The pinhead pearlfish, Encheliophis boraborensis, is a species of slender, ray-finned fish in the family Carapidae found in the tropical Indo-Pacific Ocean; it normally lives inside the body cavity of a sea cucumber such as the pineapple sea cucumber (Thelenota ananas) or the leopard sea cucumber (Bohadschia argus).

==Description==
The pinhead pearlfish is a slender, tapering, eel-like fish that can grow to a length of 30 cm. It has very small eyes and near the jaws are star-shaped melanophores which are more numerous in older specimens. This fish has no scales or pelvic fins, but does have short pectoral fins and an elongated dorsal fin with 31 to 42 soft rays. The equally long anal fin has 45 to 57 soft rays, and C. boraborensis is the only species in the family to have melanophores on its anal fins. It is a medium brown-coloured fish with a solid body and much enlarged swim bladder that occupies most of its body cavity.

==Distribution==
The pinhead pearlfish is found in the Indo-Pacific Ocean at depths to 150 m.
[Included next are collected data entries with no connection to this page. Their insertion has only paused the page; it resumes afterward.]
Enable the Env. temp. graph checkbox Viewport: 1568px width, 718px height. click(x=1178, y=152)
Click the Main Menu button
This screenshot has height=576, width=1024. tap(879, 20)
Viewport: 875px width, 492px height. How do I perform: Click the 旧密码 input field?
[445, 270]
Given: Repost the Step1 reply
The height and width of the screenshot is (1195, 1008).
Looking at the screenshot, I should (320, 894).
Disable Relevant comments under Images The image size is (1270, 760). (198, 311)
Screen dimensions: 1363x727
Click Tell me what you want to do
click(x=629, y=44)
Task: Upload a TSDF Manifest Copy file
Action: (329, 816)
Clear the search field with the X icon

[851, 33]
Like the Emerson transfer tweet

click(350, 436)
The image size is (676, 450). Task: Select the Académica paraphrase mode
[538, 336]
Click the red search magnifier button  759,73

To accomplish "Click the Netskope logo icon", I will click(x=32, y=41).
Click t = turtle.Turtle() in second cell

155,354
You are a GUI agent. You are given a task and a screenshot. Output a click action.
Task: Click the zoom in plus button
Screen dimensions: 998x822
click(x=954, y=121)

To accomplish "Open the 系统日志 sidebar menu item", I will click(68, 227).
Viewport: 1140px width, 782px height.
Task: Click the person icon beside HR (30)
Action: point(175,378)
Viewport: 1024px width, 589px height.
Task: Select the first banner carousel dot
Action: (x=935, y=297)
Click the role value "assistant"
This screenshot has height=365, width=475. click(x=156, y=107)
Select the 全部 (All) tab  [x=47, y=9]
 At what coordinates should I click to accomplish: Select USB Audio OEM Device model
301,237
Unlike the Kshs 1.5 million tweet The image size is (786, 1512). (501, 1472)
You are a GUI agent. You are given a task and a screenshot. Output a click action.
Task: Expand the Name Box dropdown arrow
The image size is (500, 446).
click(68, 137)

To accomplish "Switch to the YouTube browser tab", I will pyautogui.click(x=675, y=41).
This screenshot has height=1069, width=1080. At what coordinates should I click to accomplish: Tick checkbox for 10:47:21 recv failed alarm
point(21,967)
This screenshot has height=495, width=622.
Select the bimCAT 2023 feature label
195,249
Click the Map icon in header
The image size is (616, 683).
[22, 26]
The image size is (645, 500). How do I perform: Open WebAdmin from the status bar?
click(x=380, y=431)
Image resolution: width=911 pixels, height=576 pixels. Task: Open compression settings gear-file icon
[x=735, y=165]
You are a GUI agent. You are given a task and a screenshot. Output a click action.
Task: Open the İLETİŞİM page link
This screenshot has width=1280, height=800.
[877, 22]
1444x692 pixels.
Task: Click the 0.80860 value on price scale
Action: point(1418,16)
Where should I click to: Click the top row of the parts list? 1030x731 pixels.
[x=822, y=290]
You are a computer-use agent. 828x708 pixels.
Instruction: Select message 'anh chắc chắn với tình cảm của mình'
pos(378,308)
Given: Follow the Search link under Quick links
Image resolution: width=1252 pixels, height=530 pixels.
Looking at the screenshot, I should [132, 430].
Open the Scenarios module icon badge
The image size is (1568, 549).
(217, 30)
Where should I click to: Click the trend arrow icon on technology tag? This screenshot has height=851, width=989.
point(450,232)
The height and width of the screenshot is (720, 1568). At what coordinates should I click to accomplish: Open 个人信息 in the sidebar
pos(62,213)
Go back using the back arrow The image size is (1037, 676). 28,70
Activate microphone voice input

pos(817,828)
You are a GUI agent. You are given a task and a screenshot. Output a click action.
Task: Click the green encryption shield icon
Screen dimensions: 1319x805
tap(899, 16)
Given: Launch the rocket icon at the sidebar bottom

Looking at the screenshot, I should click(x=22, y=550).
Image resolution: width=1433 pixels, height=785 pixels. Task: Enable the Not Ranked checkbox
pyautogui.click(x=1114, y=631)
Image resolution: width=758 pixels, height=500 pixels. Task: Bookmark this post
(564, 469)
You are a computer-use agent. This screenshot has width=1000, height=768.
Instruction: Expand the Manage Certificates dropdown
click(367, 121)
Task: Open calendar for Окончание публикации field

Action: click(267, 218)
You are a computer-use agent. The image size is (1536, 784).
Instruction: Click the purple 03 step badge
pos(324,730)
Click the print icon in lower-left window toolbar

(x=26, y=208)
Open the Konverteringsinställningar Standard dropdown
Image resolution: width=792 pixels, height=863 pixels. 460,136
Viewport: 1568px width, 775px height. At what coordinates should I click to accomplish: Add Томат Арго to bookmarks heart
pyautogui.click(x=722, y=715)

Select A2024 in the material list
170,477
Its range extends from Mauritius and the Society Islands, northwards to Taiwan and the Yaeyama Islands, including the Mariana Islands and Caroline Islands.

==Biology==
E. boraborensis is normally found living in the body cavity of a sea cucumber which it enters through the anus. The leopard sea cucumber (B. argus) is favoured and the pineapple sea cucumber (T. ananas) is also used for this purpose. Competition between carapid fish occurs for the right to occupy a host. Two male adults were observed to fight when inside the sea cucumber until one was killed, other fish have been found with bite marks on its tail and one adult was found to have a juvenile silver pearlfish (Encheliophis homei) in its stomach. Whereas Encheliophis homei emerges at night from its host to forage, Encheliophis boraborensis, with its small eyes and specialised mouthparts, may at least in part feed on its host's tissues.

When E. boraborensis enters a host and finds a carapid fish already present, it makes a noise. The sounds emitted are regular pulses and the timing in males and females is different, so it is possible to tell the sex of the fish from the sounds it makes. If the fish already present is the closely related silver pearlfish, the sound is often reduced to a single longer pulse. When E. homei enters a sea cucumber already occupied by E. boraborensis, the sound it emits is also often reduced to a single pulse, but in this case it is shorter than its normal call. Both fish are able to change their calls, adapting them to whichever species of fish they encounter inside their hosts.